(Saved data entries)
***
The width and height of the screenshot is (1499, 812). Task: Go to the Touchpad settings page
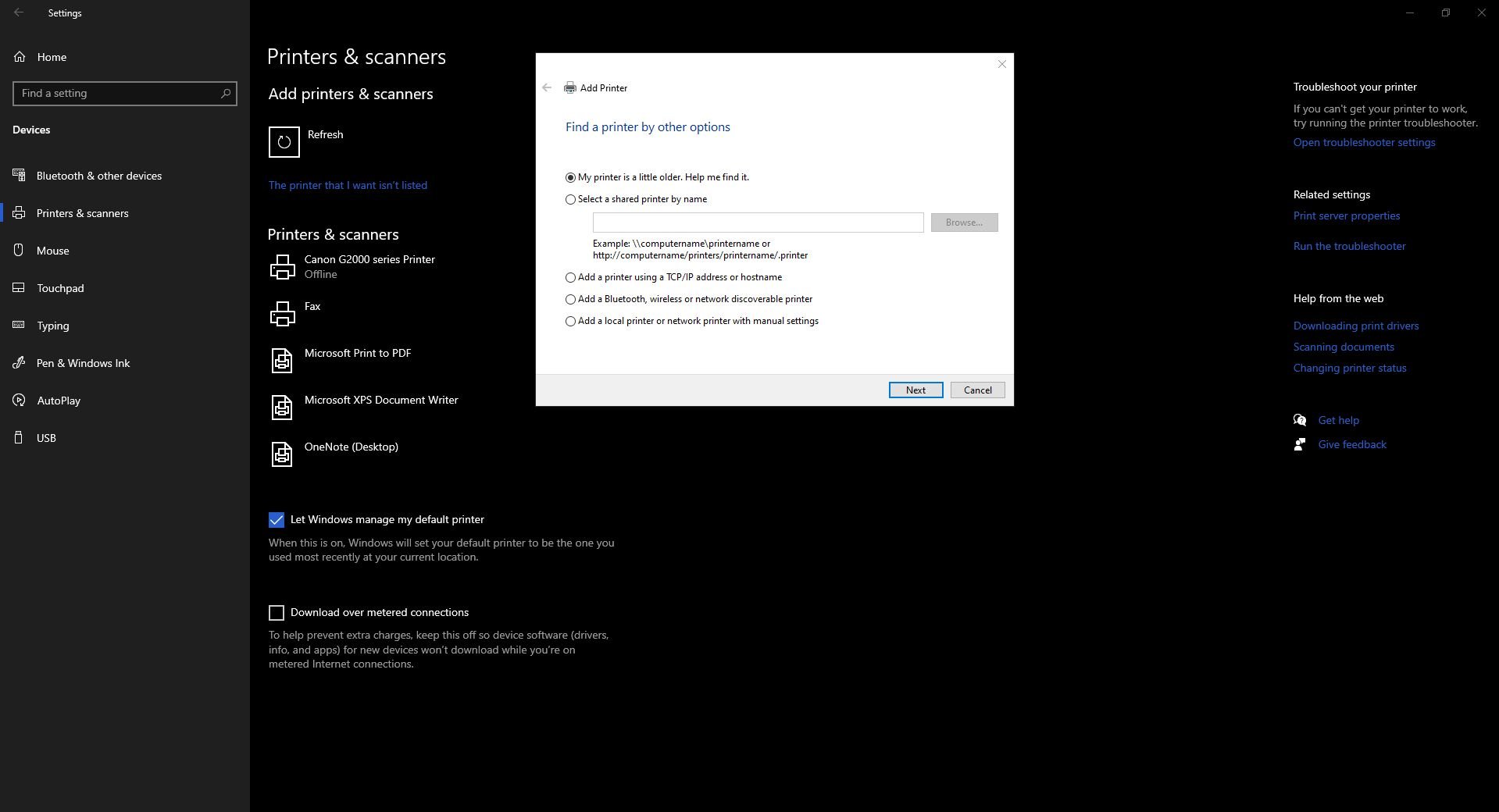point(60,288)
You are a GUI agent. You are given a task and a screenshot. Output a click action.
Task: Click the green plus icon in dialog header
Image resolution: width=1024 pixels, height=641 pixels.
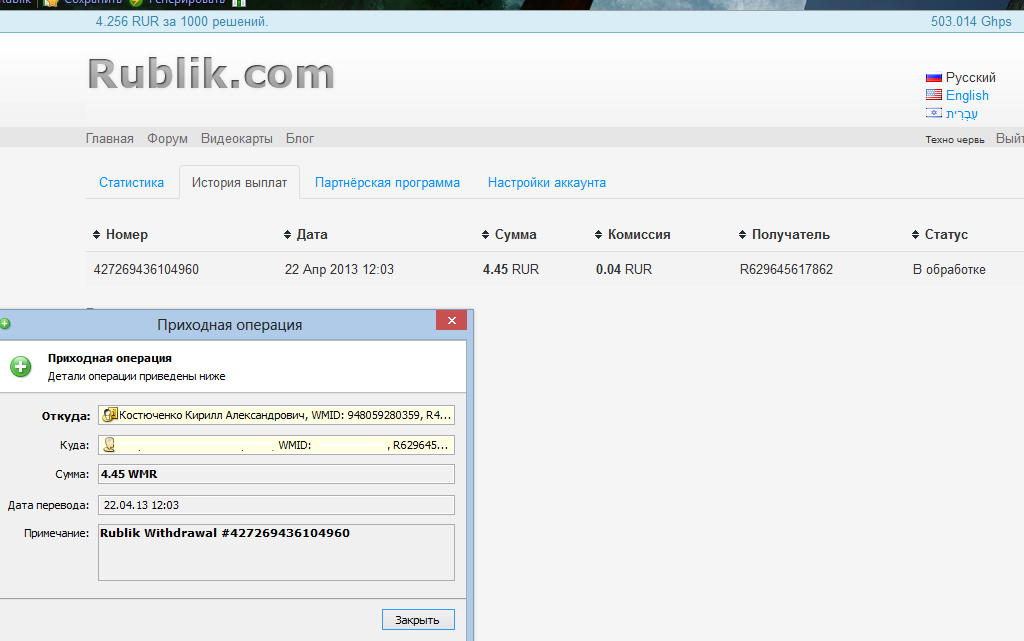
***
◆ Task brief: Verbatim copy, pictures excluded: output the lines from the first line of the records above through the line containing "Task: Click the".

◆ Answer section:
The width and height of the screenshot is (1499, 812). Task: Go to the Touchpad settings page
point(60,288)
You are a GUI agent. You are given a task and a screenshot. Output a click action.
Task: Click the green plus icon in dialog header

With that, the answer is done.